Essa foto aí que abre o post eu tirei há pouco mais de um ano e meio, em Brixton, bairro onde nasceu David Bowie há 69 anos. Naquela e em tantas outras ocasiões jamais podia imaginar que ali viraria o centro das homenagens por conta da sua inesperada morte, no domingo.

Na semana passada escrevi aqui no site minha review sobre o último disco de David Bowie, o BlackStar, lançado na última sexta-feira. E terminei o texto fazendo um pedido: “Bowie, a gente nunca te pediu nada! Volta!“. Naquele momento eu me referia ao meu pedido de fã para que ele voltasse a fazer shows. Mas com lágrimas escorrendo hoje o meu pedido é muito maior.
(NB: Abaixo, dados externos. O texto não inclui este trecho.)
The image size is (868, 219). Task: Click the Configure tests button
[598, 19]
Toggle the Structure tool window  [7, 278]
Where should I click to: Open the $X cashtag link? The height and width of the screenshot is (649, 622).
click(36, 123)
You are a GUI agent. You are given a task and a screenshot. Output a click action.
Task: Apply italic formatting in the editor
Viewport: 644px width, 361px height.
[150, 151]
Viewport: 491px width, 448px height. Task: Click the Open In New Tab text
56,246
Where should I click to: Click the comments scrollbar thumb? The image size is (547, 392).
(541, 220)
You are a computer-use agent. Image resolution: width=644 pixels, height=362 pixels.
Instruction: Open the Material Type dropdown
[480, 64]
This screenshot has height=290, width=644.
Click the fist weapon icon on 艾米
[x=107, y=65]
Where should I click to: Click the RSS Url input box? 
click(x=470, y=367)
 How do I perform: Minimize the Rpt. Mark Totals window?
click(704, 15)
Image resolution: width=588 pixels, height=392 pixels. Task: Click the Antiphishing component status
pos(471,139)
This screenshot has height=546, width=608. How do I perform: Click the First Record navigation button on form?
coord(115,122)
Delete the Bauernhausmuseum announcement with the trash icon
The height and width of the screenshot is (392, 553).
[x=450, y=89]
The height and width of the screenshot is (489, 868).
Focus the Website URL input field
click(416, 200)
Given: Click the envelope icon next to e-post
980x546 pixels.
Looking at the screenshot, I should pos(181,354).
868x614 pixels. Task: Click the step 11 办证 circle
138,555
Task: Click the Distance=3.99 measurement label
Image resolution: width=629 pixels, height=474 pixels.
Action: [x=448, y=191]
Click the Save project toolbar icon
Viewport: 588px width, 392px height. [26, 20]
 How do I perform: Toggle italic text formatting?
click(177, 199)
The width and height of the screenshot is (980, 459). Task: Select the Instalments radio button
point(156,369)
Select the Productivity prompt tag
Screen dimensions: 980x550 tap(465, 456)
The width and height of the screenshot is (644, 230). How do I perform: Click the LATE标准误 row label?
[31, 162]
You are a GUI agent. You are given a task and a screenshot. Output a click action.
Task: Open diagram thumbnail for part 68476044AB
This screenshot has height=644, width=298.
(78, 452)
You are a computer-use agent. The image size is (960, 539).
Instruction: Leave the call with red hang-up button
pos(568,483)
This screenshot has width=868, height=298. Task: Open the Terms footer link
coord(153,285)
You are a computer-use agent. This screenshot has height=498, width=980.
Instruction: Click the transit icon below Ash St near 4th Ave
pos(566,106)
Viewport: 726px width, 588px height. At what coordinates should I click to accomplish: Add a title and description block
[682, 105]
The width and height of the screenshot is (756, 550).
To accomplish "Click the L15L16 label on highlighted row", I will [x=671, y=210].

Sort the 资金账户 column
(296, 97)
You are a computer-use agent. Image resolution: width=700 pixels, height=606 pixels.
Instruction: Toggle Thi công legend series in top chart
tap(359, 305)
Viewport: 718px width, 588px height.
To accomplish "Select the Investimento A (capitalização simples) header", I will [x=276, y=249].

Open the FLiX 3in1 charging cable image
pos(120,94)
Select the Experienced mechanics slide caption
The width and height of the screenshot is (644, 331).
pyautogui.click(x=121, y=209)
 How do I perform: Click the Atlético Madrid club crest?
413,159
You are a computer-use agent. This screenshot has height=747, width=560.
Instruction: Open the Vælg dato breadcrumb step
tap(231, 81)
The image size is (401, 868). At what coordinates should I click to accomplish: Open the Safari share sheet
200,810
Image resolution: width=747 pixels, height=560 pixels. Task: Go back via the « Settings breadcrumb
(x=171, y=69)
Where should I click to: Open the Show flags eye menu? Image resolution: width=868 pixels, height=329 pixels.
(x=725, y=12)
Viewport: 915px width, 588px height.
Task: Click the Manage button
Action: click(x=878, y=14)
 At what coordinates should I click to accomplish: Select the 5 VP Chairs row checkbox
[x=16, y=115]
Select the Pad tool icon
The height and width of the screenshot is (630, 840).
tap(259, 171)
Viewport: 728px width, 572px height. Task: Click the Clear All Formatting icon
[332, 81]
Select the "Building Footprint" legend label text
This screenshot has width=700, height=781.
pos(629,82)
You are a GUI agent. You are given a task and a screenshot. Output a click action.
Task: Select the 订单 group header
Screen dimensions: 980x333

BowiePerdi alguém que parecia fazer parte da minha família. Chorei como se tivesse perdido um tio querido. Lágrimas e lágrimas rolaram a cada homenagem, reportagem que eu via sobre a morte dele. E os olhos ainda estão marejados. Querendo que sua passagem desse mundo para um outro plano fosse mentira. Bowie é daqueles que a gente jamais gostaria de imaginar que morreu. Minha segunda-feira foi caótica. Meus compromissos pareciam não fazer nenhum sentido. Não conseguia não sentir nada ou isolar o sentimento. Ele está (va) presente o tempo todo.

Quando recebi a notícia da morte eu estava ainda dormindo. Me acordaram para me falar e eu quase saltei da cama. Fiquei surpreso. Não tinha entendido direito e não queria acreditar. Peguei o celular e a notícia estava na capa de todos os sites. Não tinha jeito pior de começar o dia, a semana. Bowie não está mais entre nós?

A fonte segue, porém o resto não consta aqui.